Di Andrea Giumetti
Stravagante eccentricità di pochi individui, che la società tendeva ad etichettare con poco lusinghieri termini, ormai il gioco di ruolo, così come il wargame tabletop, è diventato un vero e proprio fenomeno di massa. Essendo noi in Aurora particolarmente affascinati da tutto ciò che il mondo normale bolla come “anormale”, specialmente se incarna spirito, potenza e fantasia, non potevamo che essere estremamente interessati al volume Dal Gioco di Guerra al Gioco di Ruolo.
Il libro, scritto da Moreno Pedrinzani ed edito da Mondiversi (e reperibile sul loro sito) ripercorre il percorso evolutivo del gioco da tavolo immaginifico, partendo dalle riflessioni filosofiche e antropologiche alla base degli scacchi, fino ad arrivare ai moderni wargames e giochi di ruolo (categorie diverse, ma con molti punti, e soprattutto con una dinamica di sviluppo, in comune), che oggi appassionano milioni di utenti in tutto il mondo.
Secondo la ricostruzione fatta da Pedrinzani, il punto di partenza da cui far discendere tutto è l’invenzione in Prussia del Kriegsspiel nel 1824. Il gioco di guerra nasceva infatti come strumento con un regolamento maggiormente sofisticato e matematicamente più stringente rispetto agli altri esperimenti simili, poiché era pensato come strumento di simulazione, e quindi di esercizio, per i comandanti dello stato caserma prussiano. Nel Kriegsspiel, per riportare in maniera quanto più realistica possibile il fatto che i generali non fossero onniscienti e onnipotenti, a differenza dei giocatori attorno ad un tavolo, venne infatti predisposta la figura di un arbitro, neutrale tra le due parti, che interpretava gli ordini dei giocatori. La figura dell’arbitro di Kriegsspiel sarebbe poi evoluta in quella del Game Master, arbitro e narratore per i giochi di ruolo, mentre il wargame avrebbe adottato una sempre maggiore sofisticazione di regole per consentire a due singoli giocatori di gestire la loro partita. Peraltro, bisogna segnalare che oggi, alla luce dell’esperienza ucraina, la copertura satellitare e la presenza dei droni rendono il generale in grado di disporre di informazioni molto simili a quelle del giocatore a bordo plancia di Kriegsspiel.
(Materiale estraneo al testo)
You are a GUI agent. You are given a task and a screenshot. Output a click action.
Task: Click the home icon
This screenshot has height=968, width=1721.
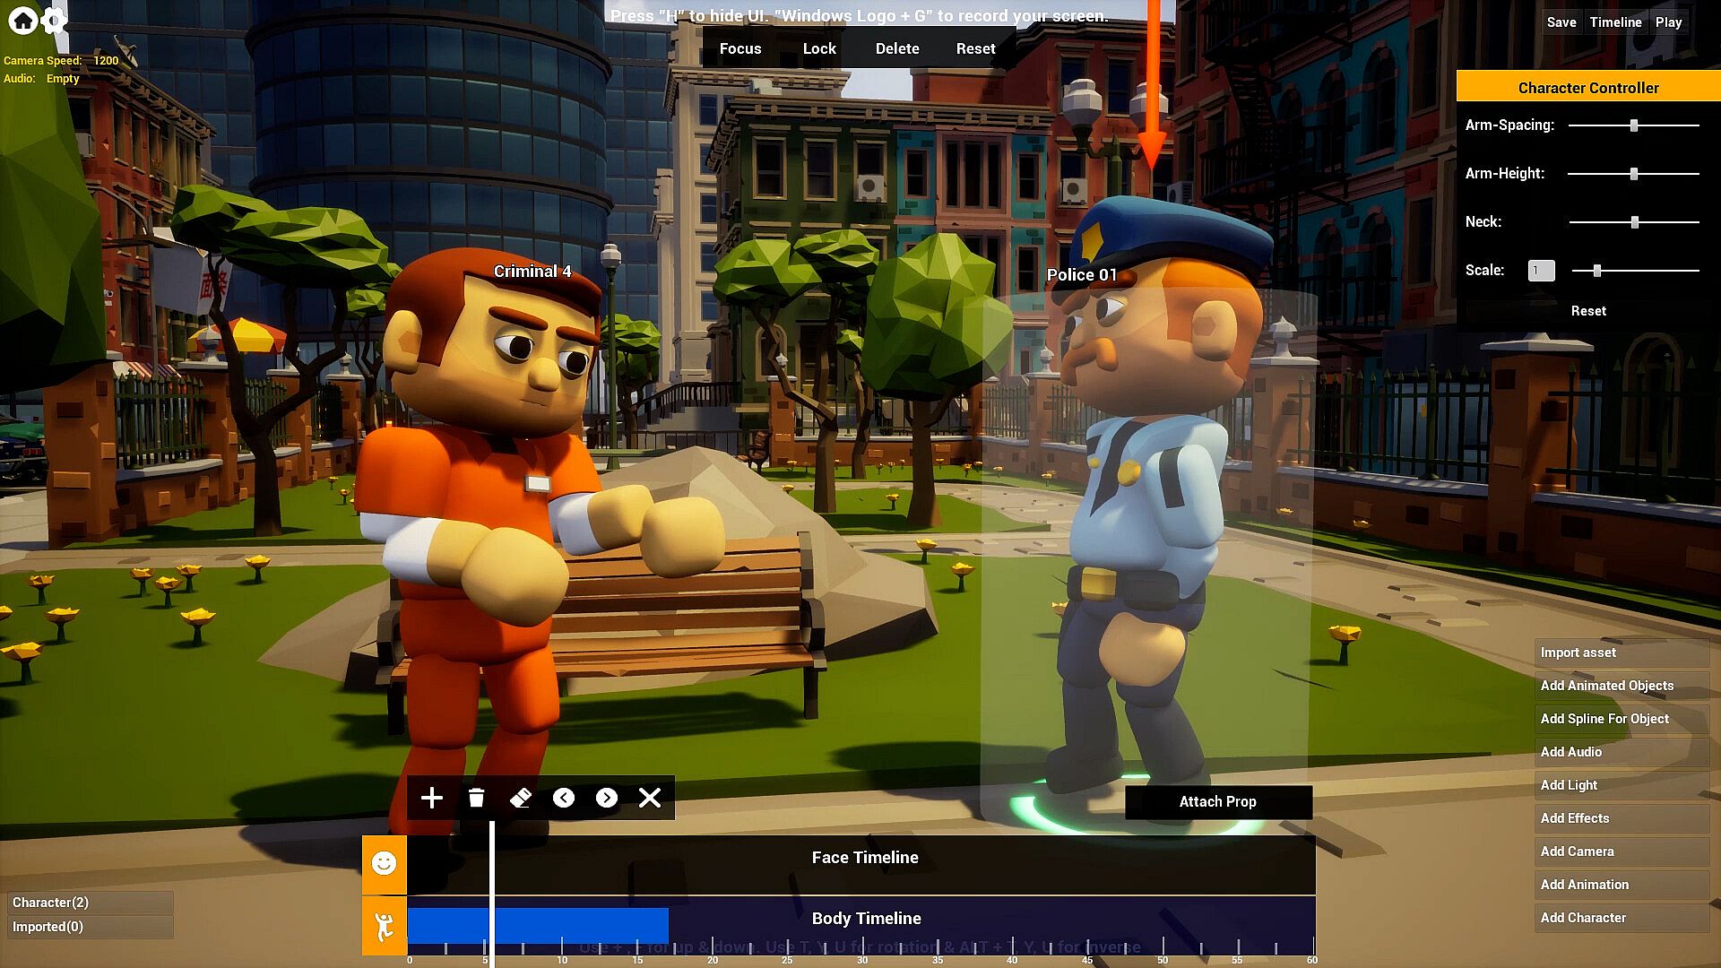(22, 21)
Ad ogni buon conto, Moreno Pedrinzani continua il suo excursus analizzando il modo in cui le diverse logiche di commercializzazione, così come gli ambienti di nascita e diffusione, abbiano impresso il loro corso nello sviluppo del gioco di ruolo made in USA rispetto a quello del vecchio continente: l’etica protestante del nuovo mondo, rispetto alla tradizione di satira dell’Europa; la mitologia uso e consumo dei fumetti contro la tradizione dell’epica e della letteratura, ma anche il diverso livello di diffusione dei primi computer e le tecniche di produzione. Questi sono alcuni degli aspetti presi in esame nell’analisi dall’autore, che inevitabilmente favoriscono la riflessione anche nel lettore, che anche quando è un appassionato di vecchia data del genere, nondimeno viene a contatto con nuove informazioni, anzi, con oscuri frammenti di lore che arricchiscono il quadro di riferimento. Nella società contemporanea, in cui trovare un Puerto Escondito è ormai quasi impossibile, e dove la competizione è brutale quanto truccata a favore di pochi, è quanto mai fondamentale coltivare lo sviluppo del pensiero strategico e dell’immaginazione come mezzi di difesa del sé.
Quando si vive in un mondo dove il politicamente corretto diventa autocensura, e dove la digitalizzazione da un lato fa disabituare al contatto umano e dall’altro porta con se l’iper-controllo dei comportamenti e dei costumi, anche essere un gruppo di amici impegnati a fantasticare di eroismo, spade, magia e di dilemmi di moralità attorno ad un tavolo, acquisisce i caratteri di un atto di resistenza profondamente impregnato di reale.